Bishop Burton ends his talk with this thought:
"[Serving the poor] is the sacred work the Savior expects from His disciples. It is the work He loved when He walked the earth. It is the work I know we would fine Him doing were He here among us today."
In Christ's time, I believe poverty probably looked a lot like it does today. Probably people begged on the street corners, slept in alleyways, and went hungry each night.
I think we can be quick to assume that administering to the needy was somehow easier for Christ because He is the Savior. But the fact is, we have the opportunity to become saviors to those people who most need our help.
When I was little and we were living in California, seeing people begging to cars at stop lights was a very common sight. Because of the prevalence, the Relief Society sisters came together and made food kits in gallon Ziplock bags including assortments of foods and necessities. Inside was also placed a pass-along card with a picture of Jesus Christ.
One afternoon, as we were stopped at a read light, a man had a sign indicating he was hungry and needed help.
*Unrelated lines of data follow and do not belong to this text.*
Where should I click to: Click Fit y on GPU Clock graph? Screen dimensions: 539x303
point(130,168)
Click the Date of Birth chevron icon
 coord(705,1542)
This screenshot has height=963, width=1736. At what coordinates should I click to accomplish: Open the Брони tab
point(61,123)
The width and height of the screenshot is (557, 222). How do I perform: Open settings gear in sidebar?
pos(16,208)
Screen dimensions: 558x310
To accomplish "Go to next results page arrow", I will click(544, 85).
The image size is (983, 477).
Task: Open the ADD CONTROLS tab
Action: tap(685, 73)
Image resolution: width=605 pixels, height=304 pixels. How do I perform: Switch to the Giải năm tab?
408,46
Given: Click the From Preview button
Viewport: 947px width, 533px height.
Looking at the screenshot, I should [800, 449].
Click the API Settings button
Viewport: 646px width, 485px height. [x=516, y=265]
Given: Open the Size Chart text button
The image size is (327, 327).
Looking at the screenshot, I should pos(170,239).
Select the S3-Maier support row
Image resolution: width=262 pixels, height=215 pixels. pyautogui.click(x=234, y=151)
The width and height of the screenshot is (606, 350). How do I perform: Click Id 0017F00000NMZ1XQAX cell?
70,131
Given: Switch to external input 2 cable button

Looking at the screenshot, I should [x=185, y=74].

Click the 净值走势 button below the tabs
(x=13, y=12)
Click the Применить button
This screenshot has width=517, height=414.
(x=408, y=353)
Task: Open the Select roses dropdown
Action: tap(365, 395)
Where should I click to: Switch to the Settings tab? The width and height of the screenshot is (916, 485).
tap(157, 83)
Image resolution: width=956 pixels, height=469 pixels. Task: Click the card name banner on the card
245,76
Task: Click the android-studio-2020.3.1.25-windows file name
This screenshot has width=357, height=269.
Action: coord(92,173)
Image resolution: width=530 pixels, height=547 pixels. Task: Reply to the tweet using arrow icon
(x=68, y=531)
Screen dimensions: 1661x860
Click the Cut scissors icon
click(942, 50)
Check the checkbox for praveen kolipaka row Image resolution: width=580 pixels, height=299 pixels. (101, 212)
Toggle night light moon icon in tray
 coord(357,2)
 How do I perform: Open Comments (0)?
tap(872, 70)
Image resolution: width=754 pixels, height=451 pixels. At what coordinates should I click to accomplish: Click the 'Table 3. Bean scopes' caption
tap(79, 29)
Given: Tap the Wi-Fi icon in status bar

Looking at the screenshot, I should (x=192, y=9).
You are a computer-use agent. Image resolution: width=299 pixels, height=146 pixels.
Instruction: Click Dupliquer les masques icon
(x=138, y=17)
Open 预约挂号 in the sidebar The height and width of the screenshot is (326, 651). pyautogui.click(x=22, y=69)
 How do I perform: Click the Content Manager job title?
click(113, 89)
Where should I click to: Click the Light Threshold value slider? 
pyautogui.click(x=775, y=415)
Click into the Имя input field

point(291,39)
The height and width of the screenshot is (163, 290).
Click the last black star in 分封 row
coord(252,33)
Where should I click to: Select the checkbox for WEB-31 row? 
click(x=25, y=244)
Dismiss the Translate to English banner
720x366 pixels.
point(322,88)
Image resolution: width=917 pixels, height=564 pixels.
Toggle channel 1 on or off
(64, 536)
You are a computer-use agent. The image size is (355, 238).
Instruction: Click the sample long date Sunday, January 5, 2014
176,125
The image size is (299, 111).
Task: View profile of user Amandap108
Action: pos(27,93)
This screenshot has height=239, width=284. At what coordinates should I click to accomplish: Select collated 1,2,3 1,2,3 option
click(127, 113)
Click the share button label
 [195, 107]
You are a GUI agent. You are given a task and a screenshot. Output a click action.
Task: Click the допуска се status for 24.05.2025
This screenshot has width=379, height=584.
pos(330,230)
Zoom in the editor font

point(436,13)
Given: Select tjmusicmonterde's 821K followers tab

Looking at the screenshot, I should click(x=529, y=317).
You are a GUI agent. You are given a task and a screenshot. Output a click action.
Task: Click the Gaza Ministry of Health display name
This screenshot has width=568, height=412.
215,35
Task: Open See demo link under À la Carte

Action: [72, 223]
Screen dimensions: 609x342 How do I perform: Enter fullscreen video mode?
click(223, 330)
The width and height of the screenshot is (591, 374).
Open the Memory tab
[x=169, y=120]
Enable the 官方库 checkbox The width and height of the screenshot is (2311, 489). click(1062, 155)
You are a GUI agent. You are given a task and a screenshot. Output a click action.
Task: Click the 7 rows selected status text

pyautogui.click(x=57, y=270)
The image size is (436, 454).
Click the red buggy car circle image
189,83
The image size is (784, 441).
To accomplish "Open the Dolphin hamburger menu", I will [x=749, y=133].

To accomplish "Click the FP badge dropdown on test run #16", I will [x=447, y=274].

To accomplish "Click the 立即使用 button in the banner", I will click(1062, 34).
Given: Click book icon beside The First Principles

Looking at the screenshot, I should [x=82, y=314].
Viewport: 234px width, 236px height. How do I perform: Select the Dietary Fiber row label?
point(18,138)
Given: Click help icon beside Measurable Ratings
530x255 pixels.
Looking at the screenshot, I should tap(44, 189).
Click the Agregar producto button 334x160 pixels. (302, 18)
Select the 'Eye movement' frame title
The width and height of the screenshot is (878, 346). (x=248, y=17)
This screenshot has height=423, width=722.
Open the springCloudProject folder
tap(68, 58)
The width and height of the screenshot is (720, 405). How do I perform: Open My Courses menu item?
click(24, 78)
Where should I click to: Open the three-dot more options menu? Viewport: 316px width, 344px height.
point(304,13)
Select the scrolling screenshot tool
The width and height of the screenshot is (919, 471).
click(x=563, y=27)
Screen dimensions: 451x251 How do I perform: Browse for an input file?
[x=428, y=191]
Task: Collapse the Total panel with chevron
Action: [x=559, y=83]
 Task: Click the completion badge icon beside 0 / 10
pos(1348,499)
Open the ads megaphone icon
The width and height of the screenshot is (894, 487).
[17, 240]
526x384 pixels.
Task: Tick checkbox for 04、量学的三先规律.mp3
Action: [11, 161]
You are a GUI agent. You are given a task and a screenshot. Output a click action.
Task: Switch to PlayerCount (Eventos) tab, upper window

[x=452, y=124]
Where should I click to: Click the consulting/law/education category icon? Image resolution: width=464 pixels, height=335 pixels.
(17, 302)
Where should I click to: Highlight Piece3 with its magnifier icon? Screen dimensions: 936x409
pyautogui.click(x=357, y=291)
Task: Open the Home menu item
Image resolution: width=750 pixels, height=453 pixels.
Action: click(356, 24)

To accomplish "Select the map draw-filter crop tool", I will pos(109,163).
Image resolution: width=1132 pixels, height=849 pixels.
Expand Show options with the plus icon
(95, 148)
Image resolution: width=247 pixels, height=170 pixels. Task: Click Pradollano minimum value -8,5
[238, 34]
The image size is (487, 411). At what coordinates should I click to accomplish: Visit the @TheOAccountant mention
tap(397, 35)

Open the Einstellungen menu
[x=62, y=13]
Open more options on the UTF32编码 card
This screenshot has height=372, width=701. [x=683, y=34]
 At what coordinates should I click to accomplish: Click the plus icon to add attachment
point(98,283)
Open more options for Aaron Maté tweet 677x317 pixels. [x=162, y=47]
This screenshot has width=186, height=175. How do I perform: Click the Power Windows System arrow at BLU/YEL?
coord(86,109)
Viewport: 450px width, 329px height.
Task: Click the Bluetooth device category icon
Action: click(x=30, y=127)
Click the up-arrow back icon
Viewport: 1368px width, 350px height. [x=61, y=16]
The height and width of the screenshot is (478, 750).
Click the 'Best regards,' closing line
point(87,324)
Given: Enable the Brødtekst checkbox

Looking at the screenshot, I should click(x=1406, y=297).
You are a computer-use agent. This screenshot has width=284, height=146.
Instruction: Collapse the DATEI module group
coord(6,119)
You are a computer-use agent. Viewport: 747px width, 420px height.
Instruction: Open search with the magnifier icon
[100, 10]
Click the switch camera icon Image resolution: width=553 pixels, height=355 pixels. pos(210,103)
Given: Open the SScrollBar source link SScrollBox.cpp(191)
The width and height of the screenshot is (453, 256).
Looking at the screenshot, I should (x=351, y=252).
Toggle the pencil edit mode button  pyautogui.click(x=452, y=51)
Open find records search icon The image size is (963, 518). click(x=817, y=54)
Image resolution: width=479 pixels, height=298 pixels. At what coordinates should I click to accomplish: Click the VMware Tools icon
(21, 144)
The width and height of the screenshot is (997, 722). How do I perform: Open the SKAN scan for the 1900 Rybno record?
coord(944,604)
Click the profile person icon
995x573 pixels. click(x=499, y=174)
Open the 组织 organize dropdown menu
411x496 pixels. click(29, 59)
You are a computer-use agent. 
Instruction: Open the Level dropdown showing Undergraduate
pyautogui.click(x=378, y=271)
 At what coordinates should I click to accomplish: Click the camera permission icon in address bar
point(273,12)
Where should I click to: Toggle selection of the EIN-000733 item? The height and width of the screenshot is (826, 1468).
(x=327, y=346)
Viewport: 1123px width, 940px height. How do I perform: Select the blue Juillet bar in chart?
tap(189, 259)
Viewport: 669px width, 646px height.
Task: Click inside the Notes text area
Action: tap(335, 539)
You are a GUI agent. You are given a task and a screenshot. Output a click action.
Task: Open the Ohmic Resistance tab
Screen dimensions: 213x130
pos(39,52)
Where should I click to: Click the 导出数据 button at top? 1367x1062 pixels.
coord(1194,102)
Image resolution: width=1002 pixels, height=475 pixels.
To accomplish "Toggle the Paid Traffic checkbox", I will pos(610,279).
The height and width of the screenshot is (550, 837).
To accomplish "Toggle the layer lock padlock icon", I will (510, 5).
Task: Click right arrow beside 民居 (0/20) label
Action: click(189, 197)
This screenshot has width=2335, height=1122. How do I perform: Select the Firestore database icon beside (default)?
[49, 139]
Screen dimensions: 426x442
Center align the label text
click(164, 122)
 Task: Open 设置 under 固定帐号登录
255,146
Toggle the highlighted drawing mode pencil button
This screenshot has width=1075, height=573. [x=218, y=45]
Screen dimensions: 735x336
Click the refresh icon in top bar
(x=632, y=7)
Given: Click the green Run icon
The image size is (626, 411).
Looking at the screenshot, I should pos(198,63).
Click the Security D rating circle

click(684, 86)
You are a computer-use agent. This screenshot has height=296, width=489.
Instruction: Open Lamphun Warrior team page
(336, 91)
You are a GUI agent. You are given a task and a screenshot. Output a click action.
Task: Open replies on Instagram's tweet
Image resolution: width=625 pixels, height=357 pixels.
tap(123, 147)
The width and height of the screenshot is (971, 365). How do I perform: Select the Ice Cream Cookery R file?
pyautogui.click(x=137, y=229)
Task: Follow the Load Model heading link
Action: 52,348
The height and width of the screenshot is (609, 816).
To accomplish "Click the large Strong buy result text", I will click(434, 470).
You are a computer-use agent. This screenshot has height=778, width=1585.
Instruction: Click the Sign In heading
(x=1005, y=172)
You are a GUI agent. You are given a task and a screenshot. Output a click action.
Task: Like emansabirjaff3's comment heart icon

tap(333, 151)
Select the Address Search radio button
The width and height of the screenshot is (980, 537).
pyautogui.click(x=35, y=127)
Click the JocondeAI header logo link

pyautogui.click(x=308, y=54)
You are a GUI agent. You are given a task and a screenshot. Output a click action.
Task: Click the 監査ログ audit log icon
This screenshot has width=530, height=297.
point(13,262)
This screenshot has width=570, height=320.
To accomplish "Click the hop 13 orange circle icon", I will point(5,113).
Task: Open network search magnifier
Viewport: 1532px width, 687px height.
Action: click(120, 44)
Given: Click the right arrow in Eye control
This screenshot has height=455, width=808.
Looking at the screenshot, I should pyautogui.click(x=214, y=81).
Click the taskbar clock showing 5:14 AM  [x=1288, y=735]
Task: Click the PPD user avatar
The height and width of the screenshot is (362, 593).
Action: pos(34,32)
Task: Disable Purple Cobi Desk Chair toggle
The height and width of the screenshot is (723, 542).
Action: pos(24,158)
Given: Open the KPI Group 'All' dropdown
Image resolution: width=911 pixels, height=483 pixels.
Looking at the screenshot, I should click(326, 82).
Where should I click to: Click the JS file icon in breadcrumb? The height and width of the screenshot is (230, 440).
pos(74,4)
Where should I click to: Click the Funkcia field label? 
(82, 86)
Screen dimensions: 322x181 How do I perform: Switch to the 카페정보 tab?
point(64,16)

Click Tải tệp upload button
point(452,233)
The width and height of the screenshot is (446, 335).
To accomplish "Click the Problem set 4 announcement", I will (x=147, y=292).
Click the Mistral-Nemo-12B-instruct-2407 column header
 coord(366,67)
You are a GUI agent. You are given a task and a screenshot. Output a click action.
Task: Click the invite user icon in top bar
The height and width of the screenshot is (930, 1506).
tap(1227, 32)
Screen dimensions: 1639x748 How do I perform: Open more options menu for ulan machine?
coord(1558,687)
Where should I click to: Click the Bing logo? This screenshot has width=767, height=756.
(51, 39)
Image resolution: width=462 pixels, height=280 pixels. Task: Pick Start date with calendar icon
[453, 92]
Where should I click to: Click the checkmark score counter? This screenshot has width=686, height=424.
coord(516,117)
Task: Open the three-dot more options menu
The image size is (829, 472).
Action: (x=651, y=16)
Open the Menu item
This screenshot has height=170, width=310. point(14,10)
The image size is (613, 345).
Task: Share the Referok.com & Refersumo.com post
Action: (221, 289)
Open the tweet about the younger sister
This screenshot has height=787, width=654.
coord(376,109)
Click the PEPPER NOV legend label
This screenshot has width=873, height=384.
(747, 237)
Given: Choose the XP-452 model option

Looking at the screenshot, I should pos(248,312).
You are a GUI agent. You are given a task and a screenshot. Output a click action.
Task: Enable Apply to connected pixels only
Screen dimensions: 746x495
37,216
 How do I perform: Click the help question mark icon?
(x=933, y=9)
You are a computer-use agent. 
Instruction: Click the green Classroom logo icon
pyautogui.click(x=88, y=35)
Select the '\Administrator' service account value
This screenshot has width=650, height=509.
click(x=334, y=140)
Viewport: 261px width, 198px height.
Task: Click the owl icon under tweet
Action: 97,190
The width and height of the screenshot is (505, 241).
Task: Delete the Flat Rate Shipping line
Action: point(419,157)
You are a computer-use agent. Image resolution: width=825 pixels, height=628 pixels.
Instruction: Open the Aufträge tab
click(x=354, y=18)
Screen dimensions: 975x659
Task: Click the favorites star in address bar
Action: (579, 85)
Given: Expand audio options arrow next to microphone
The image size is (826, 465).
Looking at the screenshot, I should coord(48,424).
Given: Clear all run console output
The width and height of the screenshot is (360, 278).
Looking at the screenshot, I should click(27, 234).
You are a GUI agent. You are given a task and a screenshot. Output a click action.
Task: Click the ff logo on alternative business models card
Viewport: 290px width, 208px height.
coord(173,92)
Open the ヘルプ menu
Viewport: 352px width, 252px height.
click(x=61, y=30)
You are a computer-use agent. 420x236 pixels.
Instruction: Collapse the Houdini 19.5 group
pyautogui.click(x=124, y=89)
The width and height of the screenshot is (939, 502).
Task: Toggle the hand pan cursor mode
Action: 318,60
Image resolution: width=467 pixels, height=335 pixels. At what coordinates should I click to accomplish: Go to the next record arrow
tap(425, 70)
My mom had me pass the bag up to her and she handed it to the man through her window.
The man had tears in his eyes. He first thanked us so sincerely, then fell to his knees and thanked God for this miracle. The instance humbled us immediately. I will never forget that man's reaction.
Being ready and willing to help is much of the problem. We must be ready and willing before an opportunity arises to give, or Satan will do his best to steer us into selfishness.